Responding to a Daily Planet query, Li Mandri wrote in an Aug. 10 email: “Yes [they are restricted to the steering committee] until we finalize the plan. The purpose of the Steering Committee is not to debate the existence of the district, but rather to determine what the district will be. We need to finalize the plan because people will want to know what services would it fund and who would be included. Once it has been finalized it will be an open document and we will have a public meeting or meetings to discuss it. We are not there yet.” 

Klise said neighborhood and small businesses people who attended the neighborhood meeting were “furious” that they might be forced to pay for services that they didn’t want in the first place.  

“Not only do I have to pay, I get no say in anything that happens,” Klise said, referring to the weighted voting. 

The neighborhood meeting proved to the WBBA members present that opponents were “not the 10 crazy people they were making us out to be,” Klise said. 

Understanding the mounting opposition, the WBBA steering committee could decide not to form a CBD, but to create a simple Business Improvement District (BID), taxing only the commercial property owners.  

Councilmember Darryl Moore told the Daily Planet on Thursday that he is thinking along these lines: “I prefer to see a BID developed in West Berkeley that would include the business community and not residents,” he said.  

There are several BIDS in Berkeley: downtown, Solano Avenue, Telegraph Avenue and North Berkeley.  

If residents get taken out of the equation, Klise said the neighborhood group will have a decision to make: “Do we stay [in the fight] and help the small businesses?” She noted that small businesses do not need the proposed shuttle buses and many do not care about paying to spruce up the neighborhood, as they do not have customers who visit their sites.  

The property owners will pass on the tax to the businesses, Klise said. “Five hundred to six hundred dollars affects them—those are small businesses.”  

John Curl rents his woodworking space in West Berkeley. Rents will be increased to pay for the assessment, but those business owners who don’t own their properties won’t have a say in its establishment, Curl told the Daily Planet on Thursday.  

Curl added that the city is not giving information on the district to business owners who don’t own their properties. “Nobody’s coming to you, telling you about this,” he said. “Nobody’s going to notice us.”  

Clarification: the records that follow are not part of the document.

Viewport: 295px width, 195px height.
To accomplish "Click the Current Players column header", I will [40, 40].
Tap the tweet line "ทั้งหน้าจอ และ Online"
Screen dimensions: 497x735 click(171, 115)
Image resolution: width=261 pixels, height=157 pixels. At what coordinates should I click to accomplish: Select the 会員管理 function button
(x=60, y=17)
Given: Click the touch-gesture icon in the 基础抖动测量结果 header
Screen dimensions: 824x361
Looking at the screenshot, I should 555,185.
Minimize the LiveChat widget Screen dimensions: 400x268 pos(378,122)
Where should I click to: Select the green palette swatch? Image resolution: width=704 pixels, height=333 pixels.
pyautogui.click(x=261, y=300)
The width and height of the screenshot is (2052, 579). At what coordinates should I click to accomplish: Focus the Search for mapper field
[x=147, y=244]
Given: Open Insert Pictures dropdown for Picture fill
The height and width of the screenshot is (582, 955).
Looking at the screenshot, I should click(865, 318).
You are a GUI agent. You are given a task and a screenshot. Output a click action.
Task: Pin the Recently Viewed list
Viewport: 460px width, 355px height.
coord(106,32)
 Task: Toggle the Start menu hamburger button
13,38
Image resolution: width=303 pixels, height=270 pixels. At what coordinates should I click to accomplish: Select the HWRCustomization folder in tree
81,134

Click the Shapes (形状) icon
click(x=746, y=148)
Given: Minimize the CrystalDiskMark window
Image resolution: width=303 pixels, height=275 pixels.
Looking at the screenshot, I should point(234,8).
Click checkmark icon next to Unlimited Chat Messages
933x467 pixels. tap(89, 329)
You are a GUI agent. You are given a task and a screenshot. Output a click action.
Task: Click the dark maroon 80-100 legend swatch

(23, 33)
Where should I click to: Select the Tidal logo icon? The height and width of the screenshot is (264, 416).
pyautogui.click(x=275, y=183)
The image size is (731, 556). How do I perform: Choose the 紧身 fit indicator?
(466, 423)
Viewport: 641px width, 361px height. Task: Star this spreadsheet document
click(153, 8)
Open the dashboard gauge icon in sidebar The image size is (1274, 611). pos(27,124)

If the large West Berkeley landlords don’t put together the CBD, they will likely find another way to do what they want to do, Curl said. 

“This is just part of their strategy to gentrify West Berkeley,” he said. “They don’t give up. If they can’t do this, they’ll come back another way. There’s a lot of cards in their deck and they keep playing different cards.” 

As for the artists, residents and small business owners in the area, “We’re almost always in reaction mode,” Curl said. 

Moore said that in conjunction with the city’s Economic Development Division, he is planning a community meeting toward the end of September to address the Community Benefits District question. 

The enabling ordinance will likely not come back before the council until after that meeting.  

The draft ordinance as it is now written modifies the current ordinance establishing Business Improvement Districts. It allows creation of CBDs funded by both commercial and residential property owners and prevents a single land owner from controlling more than 20 percent of the weighted decision-making process (although there is no such landlord in the proposed CBD). It creates the district for 20 years, though normally BIDS have a life of 10 years, and it provides for repayment of the funds lent to start the project.